Aim of the task: The lines below are to be quoted exactly, from the first through the one that contains "You are a computer-use".

Data to use:
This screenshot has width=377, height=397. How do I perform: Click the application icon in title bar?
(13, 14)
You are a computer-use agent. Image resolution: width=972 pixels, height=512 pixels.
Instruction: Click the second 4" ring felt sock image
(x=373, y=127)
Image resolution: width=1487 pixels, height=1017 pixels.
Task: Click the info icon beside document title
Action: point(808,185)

Reply to the exercise:
This screenshot has width=377, height=397. How do I perform: Click the application icon in title bar?
(13, 14)
You are a computer-use agent. Image resolution: width=972 pixels, height=512 pixels.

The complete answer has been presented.